As the air barrier has to retain its effectiveness throughout the building’s useful life, the use of applied sealants as components of the air barrier system should be limited in favour of membranes. Where there is no other choice, and sealants must be used, it is strongly recommended that the sealant be completely protected from the exterior elements.

The report presents typical cases to demonstrate the methods of installing rigid air barriers  on four building types:

Case 1: New building with concrete structure
Case 2: Renovated building with concrete structure
Case 3: New building with steel structure
Case 4: New building with wood structure

The air barrier systems presented are designed to resist structural design loads of 1.0 kPa, with the exception of Case 3, which is designed to resist a structural load of 1.5 kPa.

The National Building Code recommends a maximum air permeability level of 0.15 L/s-m2 at a 75 Pa pressure difference where the interior humidity is not expected to exceed 27% at an interior temperature of 21ºC. For buildings with a humidity level between 27% and 55%, the maximum air permeability level is reduced to 0.10 L/s-m2 and for buildings with an interior humidity level greater than 55%, the maximum rate is 0.05 L/s-m2. Cases 1 and 4 are designed for a maximum leakage rate of 0.10 L/s-m2, Case 2 is designed for a maximum leakage rate of 0.15 L/s-m2 and Case 3 for a maximum leakage rate of 0.05 L/s-m2.
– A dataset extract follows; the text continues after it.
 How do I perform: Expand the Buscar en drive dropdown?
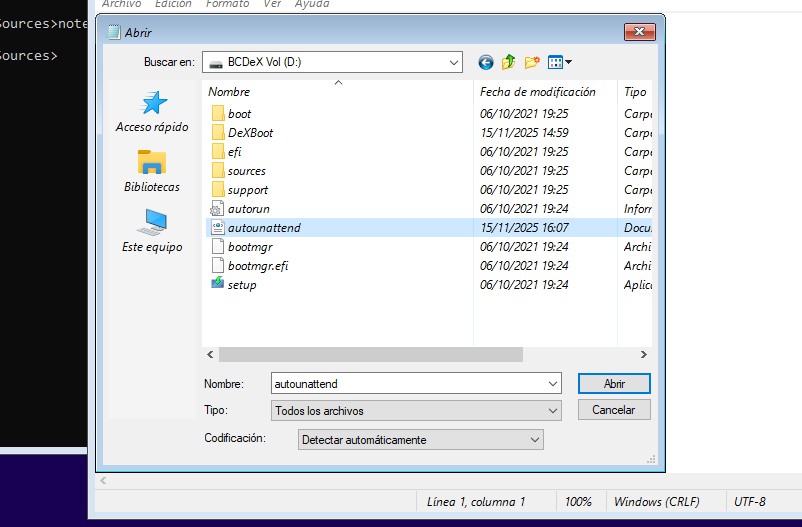452,62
To verify the performance of the air barrier system, a three-stage verification system is recommended. The first stage is to verify the design using known performance of materials and systems and engineering calculations.The second stage is to conduct a mock-up of the air barrier system at the start of the job.This test would typically be conducted on site, allowing corrective measures to be easily undertaken if necessary, and would consist of air leakage testing and structural testing. The third stage is to conduct a thermographic survey of the building to identify areas of air leakage. The disadvantage of thermography is that it cannot be easily conducted during mild weather. However, it is possible to detect defects that would otherwise not be visible.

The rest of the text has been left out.